The story of Jayne’s discipleship is but one example. She discovers – painfully, gradually, at considerable personal cost – that she is beloved of God, that she is worthy of God’s love, not just because of her considerable gifts, but in the darkest and, as she wrestles with acceptance, the most shameful parts of her identity. She learns, in the process, that the very thing that she thought incapable of being loved becomes, by the mystery of the gospel, the raw material for what God will do with her, her vocation. “What will it profit them if they gain the whole world but forfeit their life?” says Jesus. The cost of discovering the answer to that question, for her, appears to have been significant and, knowing her as I do, remains powerfully real. But it is the discovery of this belovedness – just love as she puts it, that becomes the source of her identity, her healing and her ministry.
And what about you and me? Have we learned to lay down our lives that we might gain them? How might we know? Well, perhaps the answer to that question lies in where you are your most vulnerable. What do you hide from the world, or from yourself, or from God? It could be something, like Jayne, to do with your identity. It could be something from your past that is a source of shame or trauma. Or it could be that there is simply parts of your life that remain untouched by the gospel of laying down in order to find. Money, status, ambition are three areas where we are so easily tempted to shy away from bringing to the foot of the cross. Whatever these are, Jesus invites you to bring them to him, perhaps because he can be trusted with them more than anyone else, but also because it is in our vulnerabilities that God can be seen to be doing his most powerful work. Imagine knowing yourself loved by God in these very places of apparent weakness. Imagine those things being used by God in such a way that, even as we continue to wrestle with them, they become a source of strength and service. Imagine how others might also find common ground with us when we allow our darkness to be brought into the light.

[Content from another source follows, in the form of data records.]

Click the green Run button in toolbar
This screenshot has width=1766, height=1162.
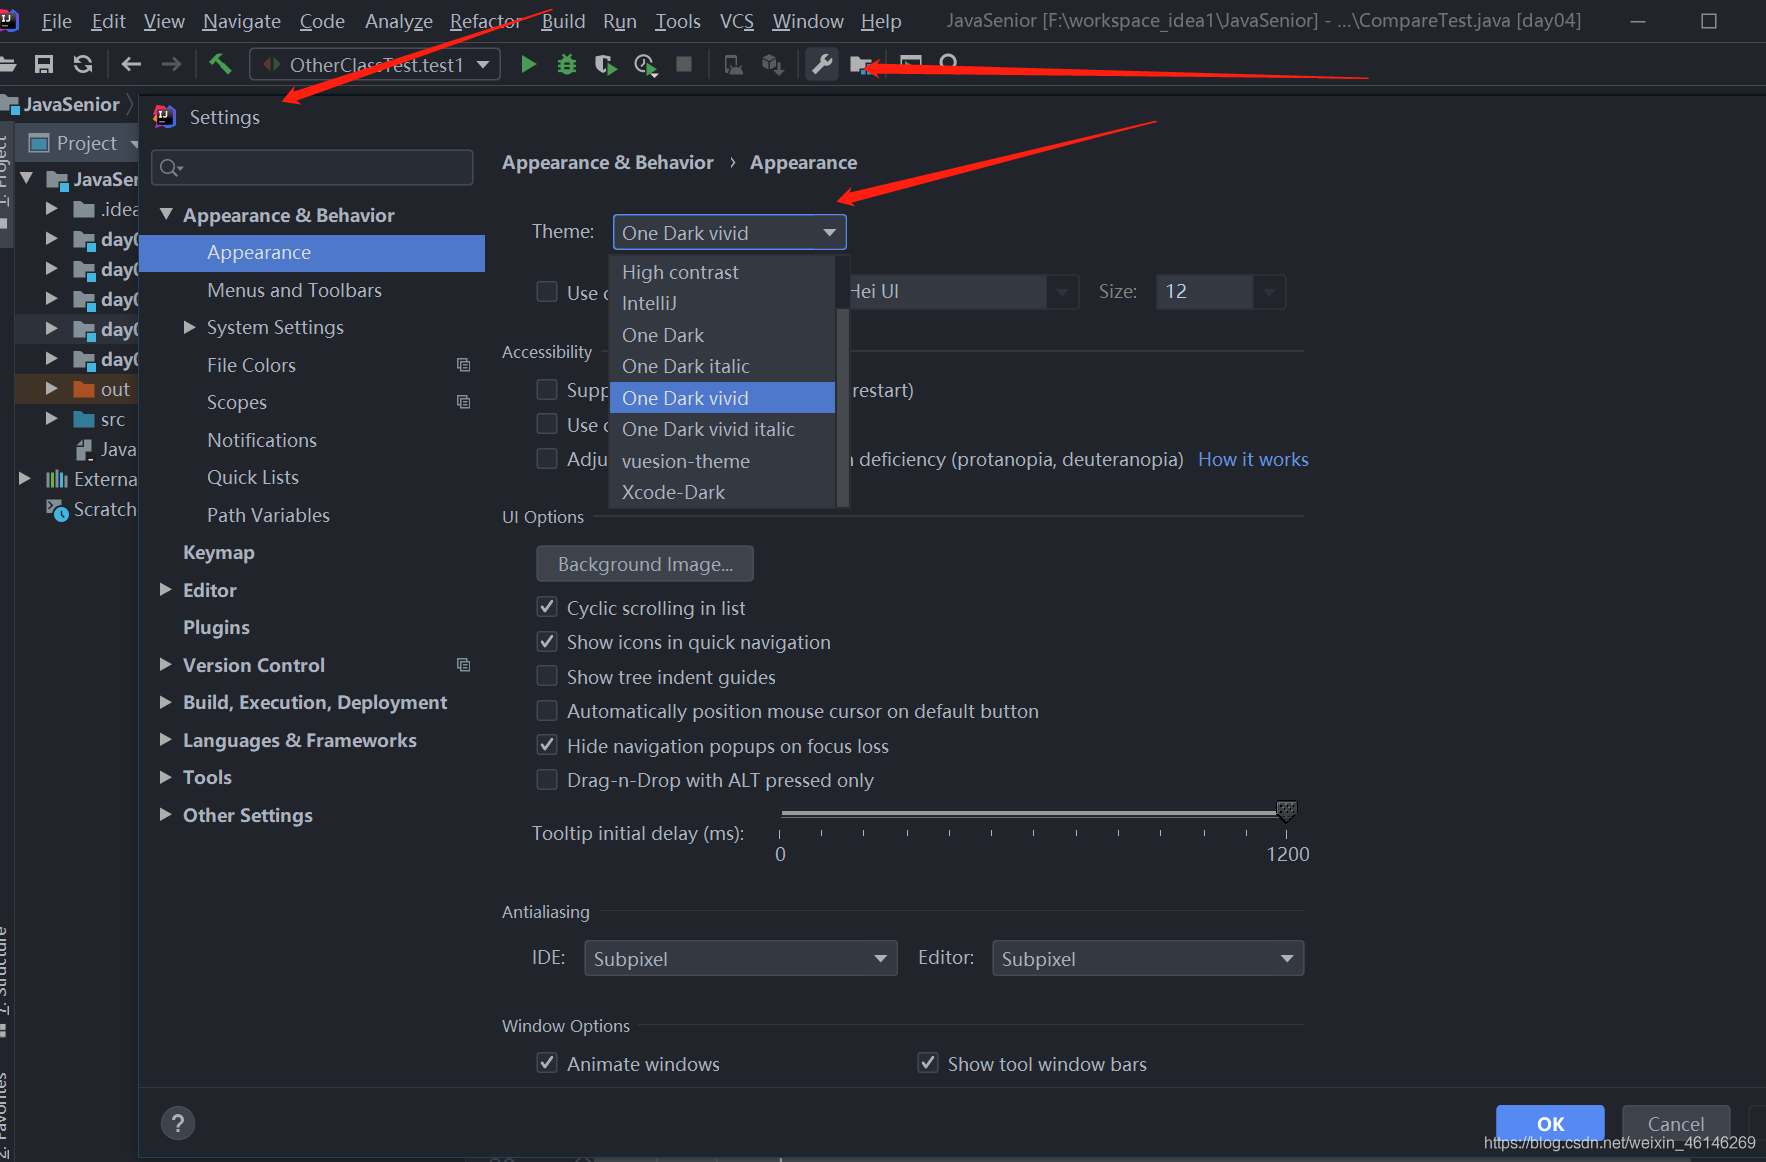click(528, 65)
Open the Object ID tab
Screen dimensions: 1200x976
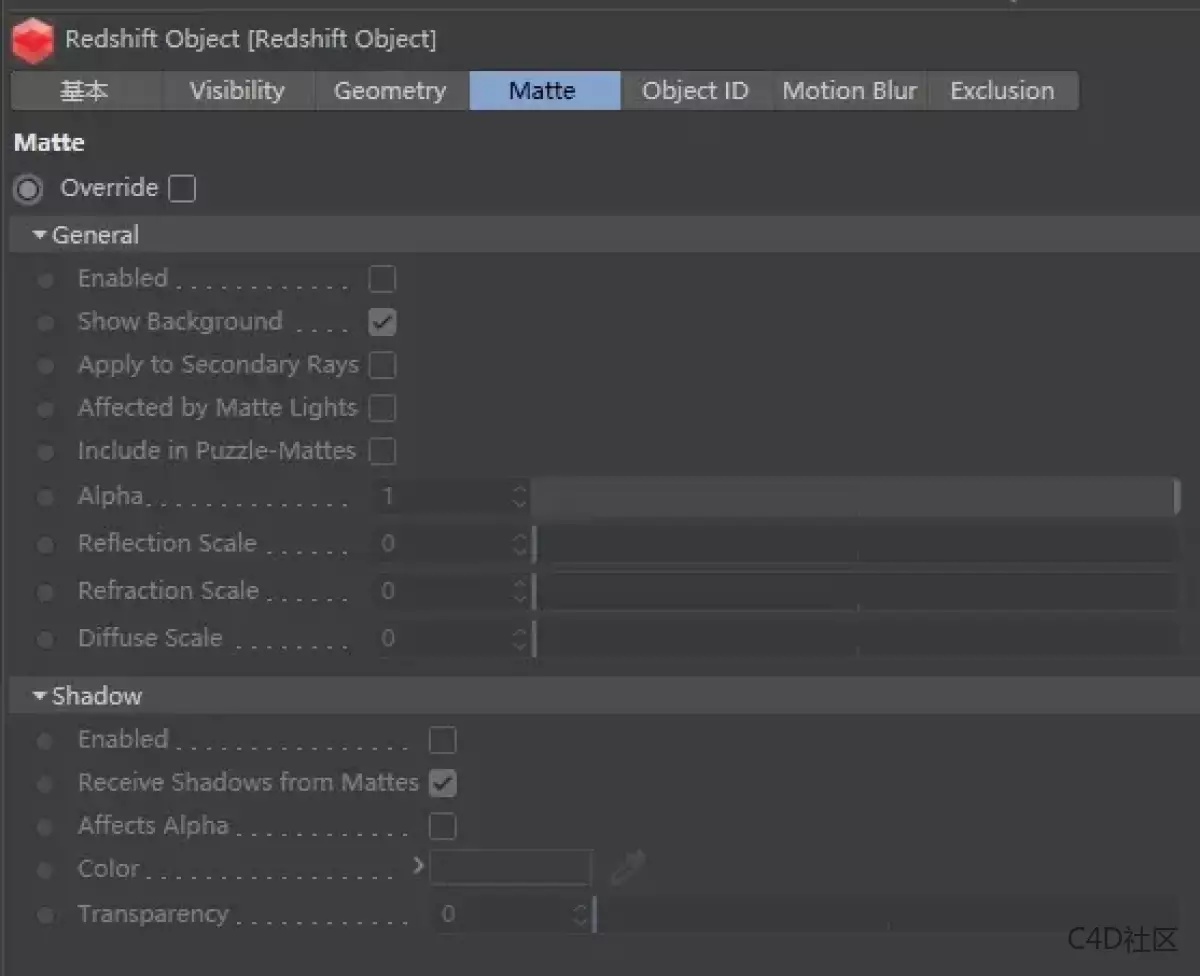pyautogui.click(x=695, y=91)
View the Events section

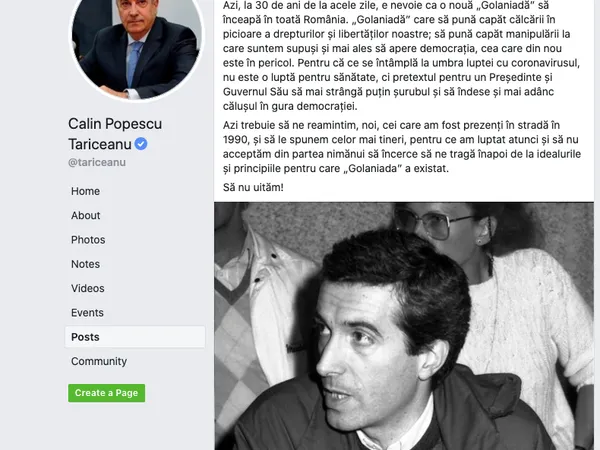click(x=87, y=313)
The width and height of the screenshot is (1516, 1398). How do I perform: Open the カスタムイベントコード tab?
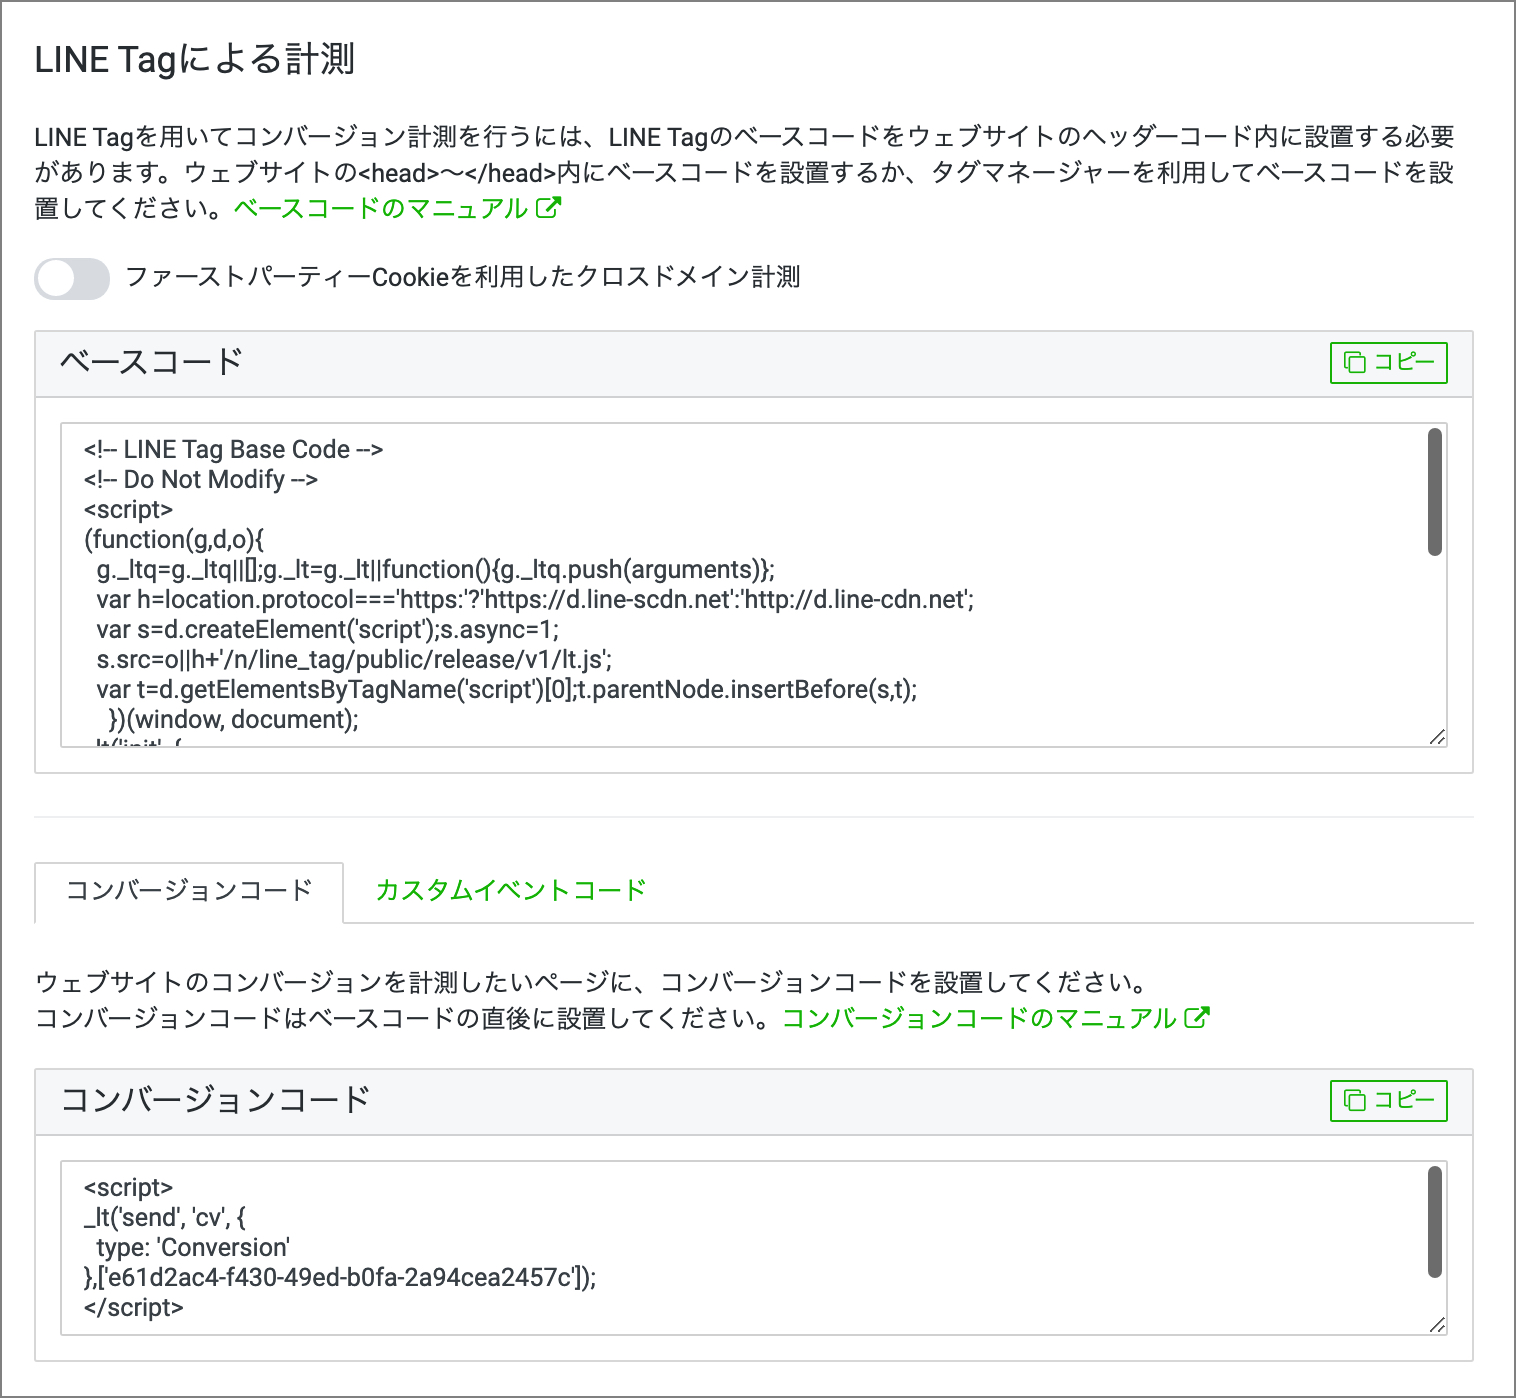click(x=510, y=891)
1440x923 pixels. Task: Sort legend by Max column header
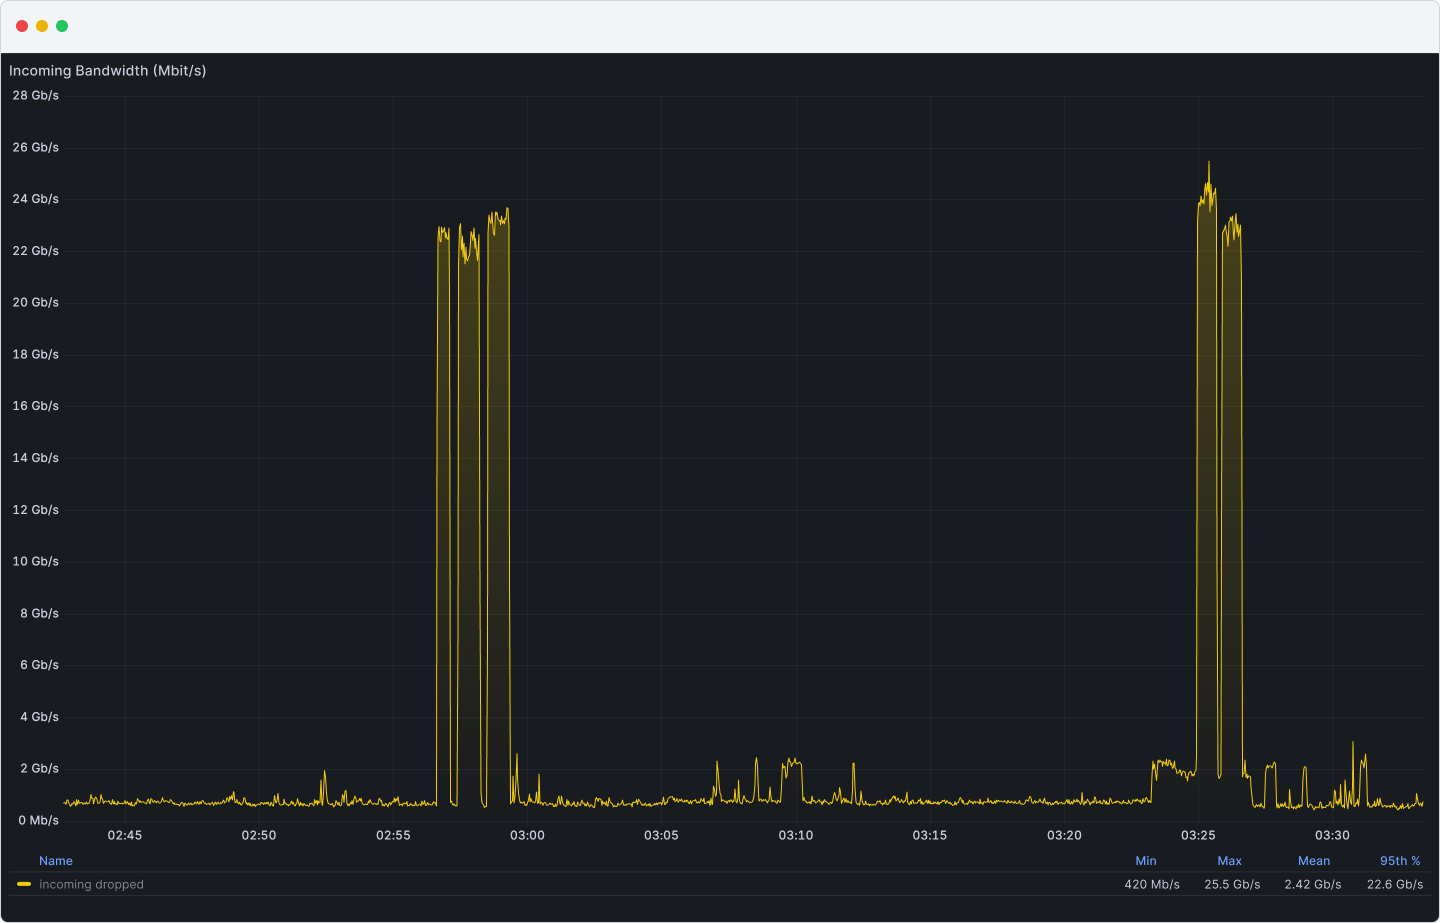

The Gospel isn’t about heroic self-assertion, battling on regardless, or ignoring the aching pain that is often within. It is just Love: first, to know oneself loved by God, even in the places we thought unlovable; and then, offering the whole of life – including those parts of our lives we thought beyond redemption – to become the source of our loving and serving. For those who want to save their life will lose it, and those who lose their life for my sake will find it. That is the Gospel’s mystery and its path through this life to the world to come. Amen.